The Java interface extends the org.omg.CORBA.Object interface. Any inheritance specification you provide in your IDL interface is mapped directly to interface inheritance in Java, using extends clauses. So our earlier GeometricObj3D example that inherits from GeometricObj is mapped into a Java interface that begins:
// Java public interface GeometricObj3D extends org.omg.CORBA.Object, GeometricObj { ...
The helper class generated for an interface includes a static narrow() method that allows you to safely cast a CORBA Object reference to a reference of the interface type. If the Object isn't of the expected type, an org.omg.CORBA.BAD_PARAM exception is thrown. The helper class also includes other static methods that let you read or write objects of the interface type over I/O streams and insert/extract an object of this type from an Any value.
The holder class is used whenever the interface is used as the type for an out or inout method parameter.
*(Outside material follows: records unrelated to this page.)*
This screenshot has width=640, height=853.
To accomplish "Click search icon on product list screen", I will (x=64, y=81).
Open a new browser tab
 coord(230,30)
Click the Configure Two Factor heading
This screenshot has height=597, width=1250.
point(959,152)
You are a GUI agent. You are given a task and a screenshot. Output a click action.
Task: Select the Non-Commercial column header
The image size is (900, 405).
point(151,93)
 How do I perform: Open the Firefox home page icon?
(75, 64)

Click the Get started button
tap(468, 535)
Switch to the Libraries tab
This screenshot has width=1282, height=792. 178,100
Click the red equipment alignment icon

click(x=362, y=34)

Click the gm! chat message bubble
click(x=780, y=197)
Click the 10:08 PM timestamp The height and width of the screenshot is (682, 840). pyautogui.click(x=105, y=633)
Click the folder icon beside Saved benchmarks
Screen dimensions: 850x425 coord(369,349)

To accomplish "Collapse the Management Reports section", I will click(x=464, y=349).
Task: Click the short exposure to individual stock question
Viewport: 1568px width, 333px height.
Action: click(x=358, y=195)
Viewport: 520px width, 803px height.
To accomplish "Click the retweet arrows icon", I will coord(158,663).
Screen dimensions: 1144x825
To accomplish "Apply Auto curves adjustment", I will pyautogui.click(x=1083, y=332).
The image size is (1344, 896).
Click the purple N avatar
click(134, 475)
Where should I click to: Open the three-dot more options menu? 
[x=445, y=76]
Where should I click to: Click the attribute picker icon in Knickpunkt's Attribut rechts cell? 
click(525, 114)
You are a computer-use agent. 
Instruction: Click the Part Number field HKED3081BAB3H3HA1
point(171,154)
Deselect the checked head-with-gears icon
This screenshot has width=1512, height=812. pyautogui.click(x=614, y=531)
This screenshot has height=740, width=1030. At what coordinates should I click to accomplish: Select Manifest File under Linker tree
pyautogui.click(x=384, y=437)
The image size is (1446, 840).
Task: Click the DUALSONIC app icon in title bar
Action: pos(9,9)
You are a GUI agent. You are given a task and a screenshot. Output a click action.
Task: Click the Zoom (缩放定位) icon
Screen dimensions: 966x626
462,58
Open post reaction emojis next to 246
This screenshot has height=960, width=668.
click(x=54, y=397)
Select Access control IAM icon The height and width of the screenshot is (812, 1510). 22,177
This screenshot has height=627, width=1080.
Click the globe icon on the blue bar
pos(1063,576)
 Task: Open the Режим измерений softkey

The holder class is responsible for marshalling the contents of the object to the server object for the method call (for inout arguments), and then unmarshalling the (possibly updated) return value. The holder class has a constructor defined that lets you wrap the holder around an existing instance of the original interface, and it has a public value member that lets you access the object argument both before and after the method call.
See Chapter 4, "Java IDL" for more details on helper and holder classes.
Each attribute you declare on the IDL interface is mapped to two accessor methods, with the same name as the attribute. So an attribute declared within an IDL interface as follows:
// IDL attribute string name;
is mapped to these two methods on the corresponding Java interface:
// Java String name(); void name(String n);
If you include the readonly tag in your IDL attribute declaration, the Java interface has only the read accessor method, not the update accessor.
Methods declared on your IDL interface are mapped one-to-one to methods on the Java interface. The return values and any in parameters are mapped directly to their corresponding types in Java. Any out or inout parameters in the IDL method are mapped to their holder classes in the Java method. This includes basic IDL types, which have their own holder classes defined for them in the standard Java mapping. So this IDL method:
// IDL boolean setPrintServer(in PrintServer server, out PrintServer previousServer, out long requestsHandled);
is mapped to the following Java method on the corresponding interface:
// Java boolean setPrintServer(PrintServer server, PrintServerHolder previousServer, IntHolder requestsHandled);
Note that the last argument is declared a long in IDL, which is mapped to int in Java, so the IntHolder class is used in the mapped Java method.
To use this method, we have to create holder objects for the output parameters, then check their values after the method call:
// Java PrintServer newServer = . . .; PrintServerHolder prevHolder = new PrintServerHolder(); IntHolder numReqHolder = new IntHolder(); xxx.setPrintServer(newServer, prevHolder, numReqHolder); int numReq = numReqHolder.value; PrintServer prevServer = prevHolder.value;
We don't need to initialize the contents of the holders, since they are being used for out parameters. If they were used for inout parameters, we'd either have to initialize their contents at construction time or set their value members directly.
If there is a raises clause on your IDL method declaration, it is mapped to an equivalent throws clause on the Java method. The context clause and call semantics (oneway) on an IDL method declaration affect only the implementation of the generated Java method, not its signature.